WHAT THIS TASK INVOLVES: All lines from the one that contains "You are a computer-use agent. Screen" through the close of the entries below are to be repeated exactly, without any pictures.
SUPPLIED MATERIAL Start Marker
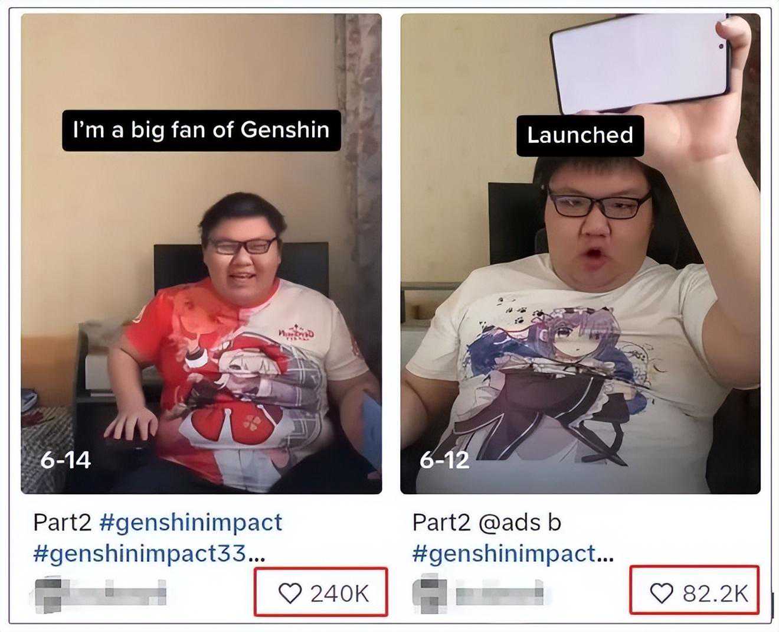Screen dimensions: 779x632
Task: Follow the #genshinimpact33 hashtag link
Action: pyautogui.click(x=139, y=554)
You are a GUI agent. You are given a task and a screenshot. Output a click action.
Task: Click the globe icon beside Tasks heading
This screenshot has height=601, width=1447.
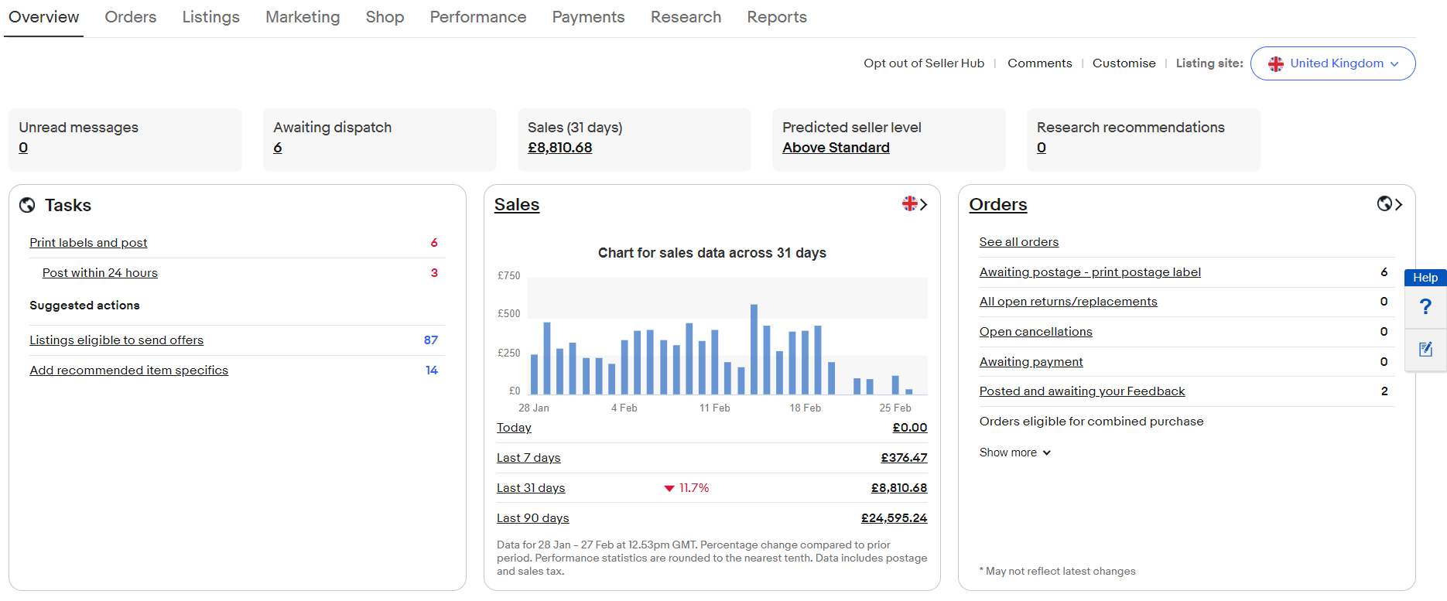pyautogui.click(x=27, y=205)
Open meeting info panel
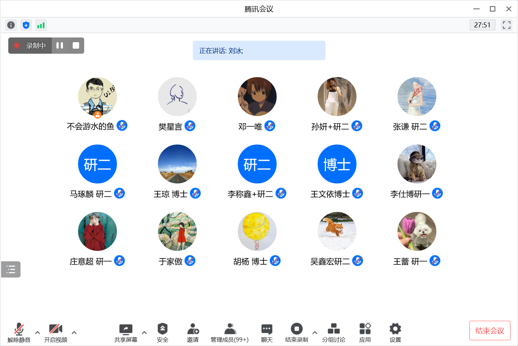 pos(11,25)
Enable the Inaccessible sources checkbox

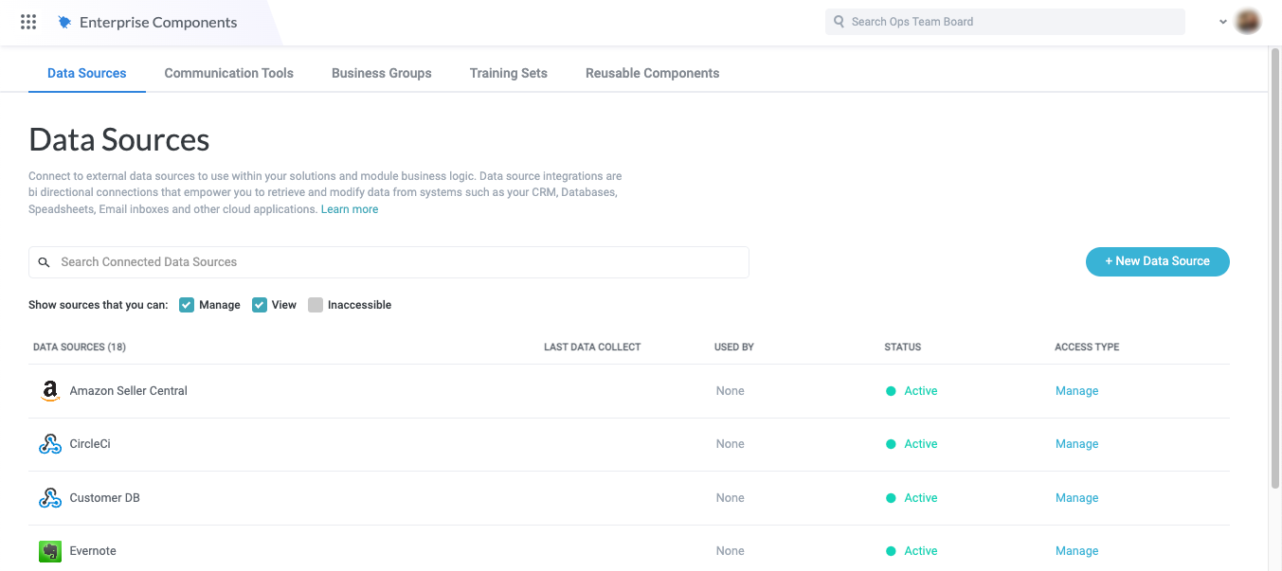click(x=316, y=305)
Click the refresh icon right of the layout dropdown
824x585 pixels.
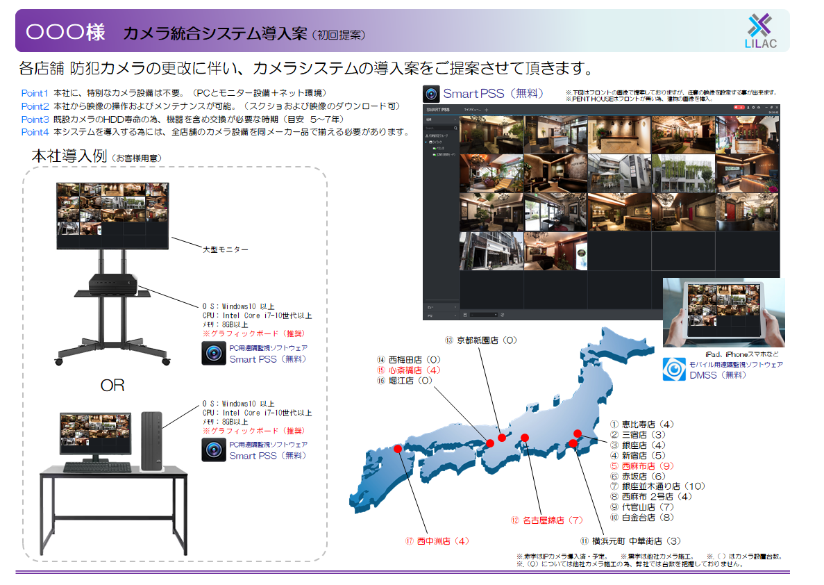pos(502,315)
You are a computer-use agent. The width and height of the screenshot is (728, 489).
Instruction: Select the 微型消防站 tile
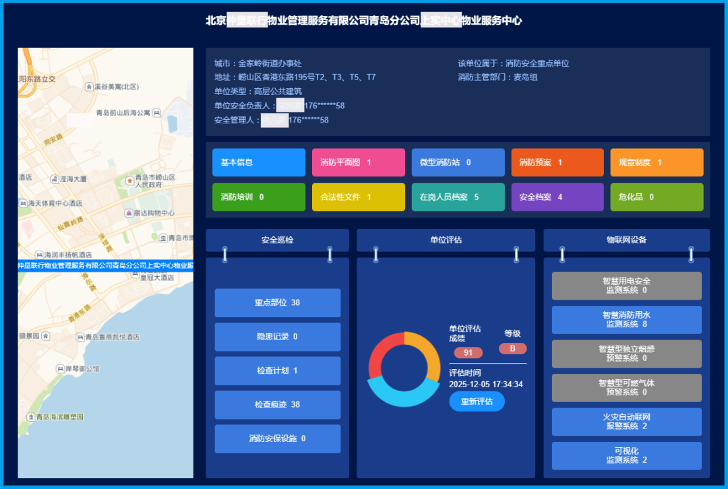tap(458, 162)
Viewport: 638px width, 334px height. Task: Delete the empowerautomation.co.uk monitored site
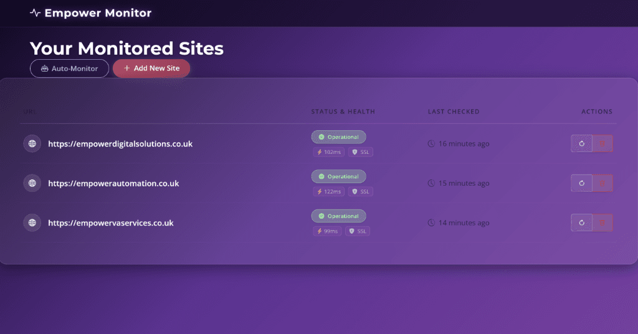[602, 183]
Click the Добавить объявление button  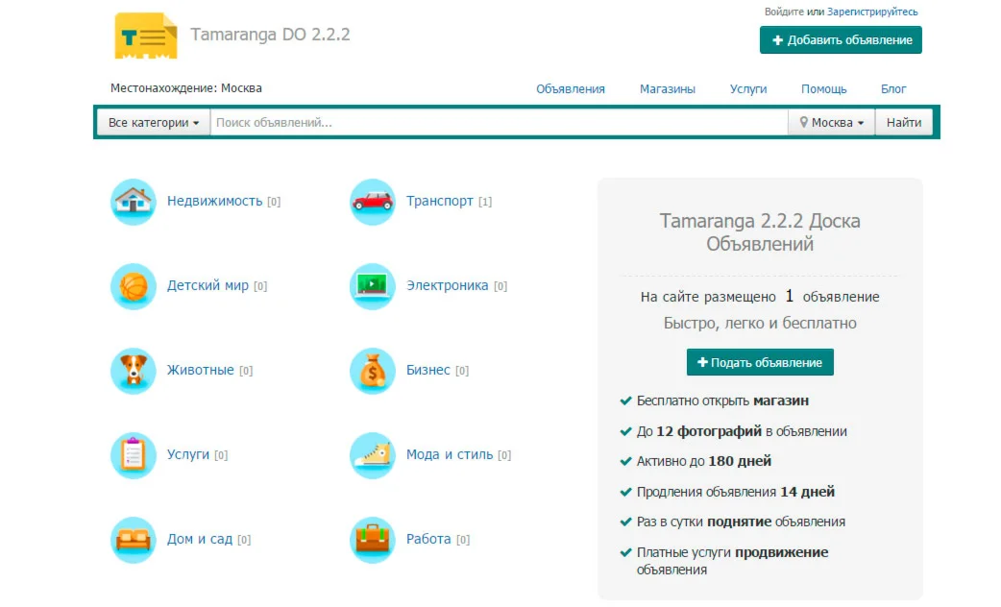click(840, 39)
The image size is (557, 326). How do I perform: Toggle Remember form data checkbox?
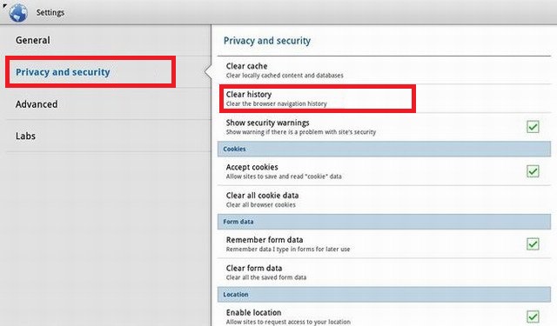coord(533,244)
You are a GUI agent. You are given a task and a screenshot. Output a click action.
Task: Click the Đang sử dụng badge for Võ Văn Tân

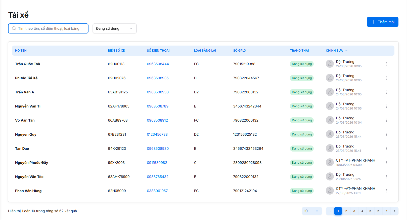click(302, 120)
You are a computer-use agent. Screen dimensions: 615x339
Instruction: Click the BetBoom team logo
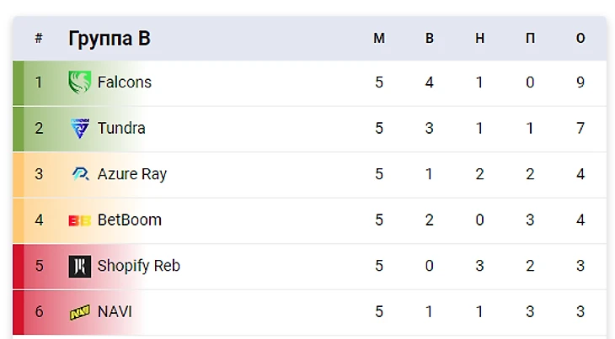(x=79, y=220)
SUPPLIED MATERIAL End Marker
THE COMPLETED TASK:
You are a computer-use agent. Screen dimensions: 615x339
Instruction: Click the BetBoom team logo
(x=79, y=220)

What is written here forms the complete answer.